_提示された文章_
説明

浚渫汚濁拡散防止装置

【課題】浚渫汚濁拡散防止装置が水面に浮かべられるフロートと、軸心縦向きの筒形状をなし、フロートに吊り下げられて水中に配設される汚濁水拡散防止膜とを備え、汚濁水拡散防止膜の内部が浚渫作業域とされる場合において、浚渫作業用の船によってフロートが損傷させられることを、より確実に防止できるようにする。
【解決手段】浚渫汚濁拡散防止装置は、平面視で、枠形状をなして水2の表面に浮かべられるフロート3と、平面視で、枠形状をなしてフロート3を囲繞する剛性のフレーム4と、フレーム4をフロート3に支持させる支持具5と、軸心7縦向きの筒形状をなしてフレーム4の下方に位置し、その内部が浚渫作業域8となるようフレーム4に吊り下げられて水2中に配設される汚濁水拡散防止膜9とを備える。

_記録データ_
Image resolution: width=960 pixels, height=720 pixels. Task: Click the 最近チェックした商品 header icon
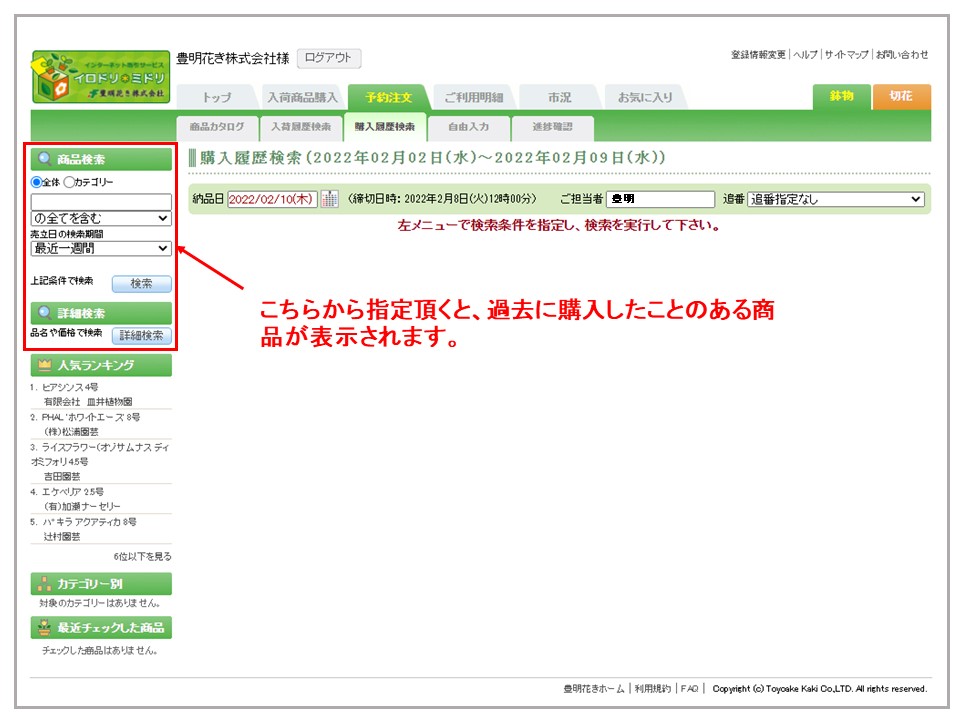(x=44, y=628)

_設問の条件_
次の(a)〜(c)が浚渫汚濁拡散防止装置の説明と一致するかを「はい」か「いいえ」で答え、判断の決め手となる本文の語句を正確に引用せよ。(a) フロートは平面視で枠形状をなしている。(b) フロートを囲むフレームは柔軟な構造である。(c) 汚濁水拡散防止膜はフレームの上方に位置する。

_この設問の解答_
(a) はい。「平面視で、枠形状をなして水2の表面に浮かべられるフロート3」
(b) いいえ。「剛性のフレーム4」
(c) いいえ。「フレーム4の下方に位置し」